[ABOUT THIS EXERCISE]
The entries below are to be copied exactly, with nothing left out.

Stored entries:
*** Block opens ***

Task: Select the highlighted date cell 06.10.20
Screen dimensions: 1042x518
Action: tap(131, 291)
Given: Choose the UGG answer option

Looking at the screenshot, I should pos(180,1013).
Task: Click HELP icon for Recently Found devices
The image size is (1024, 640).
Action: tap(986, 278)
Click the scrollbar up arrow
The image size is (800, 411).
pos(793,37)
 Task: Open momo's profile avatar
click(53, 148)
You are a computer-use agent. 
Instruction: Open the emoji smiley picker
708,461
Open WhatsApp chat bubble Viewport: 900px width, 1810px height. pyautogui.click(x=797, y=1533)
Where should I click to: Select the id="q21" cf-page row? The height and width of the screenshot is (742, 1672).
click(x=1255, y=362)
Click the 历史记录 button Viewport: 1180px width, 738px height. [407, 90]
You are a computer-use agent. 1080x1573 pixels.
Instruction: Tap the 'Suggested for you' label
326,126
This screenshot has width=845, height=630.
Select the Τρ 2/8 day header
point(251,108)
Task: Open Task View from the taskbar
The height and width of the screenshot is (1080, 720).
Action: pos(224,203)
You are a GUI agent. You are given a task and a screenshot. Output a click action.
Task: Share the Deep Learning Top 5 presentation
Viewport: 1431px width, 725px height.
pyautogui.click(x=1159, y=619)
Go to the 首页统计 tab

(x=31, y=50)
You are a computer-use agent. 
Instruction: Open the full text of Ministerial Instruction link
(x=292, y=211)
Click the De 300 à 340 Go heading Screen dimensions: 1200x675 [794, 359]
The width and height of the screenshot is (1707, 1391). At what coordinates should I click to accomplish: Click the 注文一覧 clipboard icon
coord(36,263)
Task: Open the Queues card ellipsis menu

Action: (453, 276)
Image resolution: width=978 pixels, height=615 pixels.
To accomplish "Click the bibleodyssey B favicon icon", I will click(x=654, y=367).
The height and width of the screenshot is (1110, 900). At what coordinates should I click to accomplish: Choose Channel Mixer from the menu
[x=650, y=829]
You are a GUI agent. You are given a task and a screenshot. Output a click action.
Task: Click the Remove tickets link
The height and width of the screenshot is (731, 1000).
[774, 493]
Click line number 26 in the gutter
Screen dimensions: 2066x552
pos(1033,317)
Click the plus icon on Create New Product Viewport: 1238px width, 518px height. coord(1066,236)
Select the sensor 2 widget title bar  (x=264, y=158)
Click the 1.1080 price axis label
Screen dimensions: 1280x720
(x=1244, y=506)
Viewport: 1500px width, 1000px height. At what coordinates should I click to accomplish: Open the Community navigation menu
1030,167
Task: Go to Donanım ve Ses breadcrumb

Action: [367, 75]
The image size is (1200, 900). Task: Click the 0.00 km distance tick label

*** Block closes ***

[ANSWER SECTION]
Task: Select the highlighted date cell 06.10.20
Screen dimensions: 1042x518
Action: tap(131, 291)
Given: Choose the UGG answer option

Looking at the screenshot, I should pos(180,1013).
Task: Click HELP icon for Recently Found devices
The image size is (1024, 640).
Action: tap(986, 278)
Click the scrollbar up arrow
The image size is (800, 411).
pos(793,37)
 Task: Open momo's profile avatar
click(53, 148)
You are a computer-use agent. 
Instruction: Open the emoji smiley picker
708,461
Open WhatsApp chat bubble Viewport: 900px width, 1810px height. pyautogui.click(x=797, y=1533)
Where should I click to: Select the id="q21" cf-page row? The height and width of the screenshot is (742, 1672).
click(x=1255, y=362)
Click the 历史记录 button Viewport: 1180px width, 738px height. [407, 90]
You are a computer-use agent. 1080x1573 pixels.
Instruction: Tap the 'Suggested for you' label
326,126
This screenshot has width=845, height=630.
Select the Τρ 2/8 day header
point(251,108)
Task: Open Task View from the taskbar
The height and width of the screenshot is (1080, 720).
Action: pos(224,203)
You are a GUI agent. You are given a task and a screenshot. Output a click action.
Task: Share the Deep Learning Top 5 presentation
Viewport: 1431px width, 725px height.
pyautogui.click(x=1159, y=619)
Go to the 首页统计 tab

(x=31, y=50)
You are a computer-use agent. 
Instruction: Open the full text of Ministerial Instruction link
(x=292, y=211)
Click the De 300 à 340 Go heading Screen dimensions: 1200x675 [794, 359]
The width and height of the screenshot is (1707, 1391). At what coordinates should I click to accomplish: Click the 注文一覧 clipboard icon
coord(36,263)
Task: Open the Queues card ellipsis menu

Action: (453, 276)
Image resolution: width=978 pixels, height=615 pixels.
To accomplish "Click the bibleodyssey B favicon icon", I will click(x=654, y=367).
The height and width of the screenshot is (1110, 900). At what coordinates should I click to accomplish: Choose Channel Mixer from the menu
[x=650, y=829]
You are a GUI agent. You are given a task and a screenshot. Output a click action.
Task: Click the Remove tickets link
The height and width of the screenshot is (731, 1000).
[774, 493]
Click line number 26 in the gutter
Screen dimensions: 2066x552
pos(1033,317)
Click the plus icon on Create New Product Viewport: 1238px width, 518px height. coord(1066,236)
Select the sensor 2 widget title bar  (x=264, y=158)
Click the 1.1080 price axis label
Screen dimensions: 1280x720
(x=1244, y=506)
Viewport: 1500px width, 1000px height. At what coordinates should I click to accomplish: Open the Community navigation menu
1030,167
Task: Go to Donanım ve Ses breadcrumb

Action: [367, 75]
The image size is (1200, 900). Task: Click the 0.00 km distance tick label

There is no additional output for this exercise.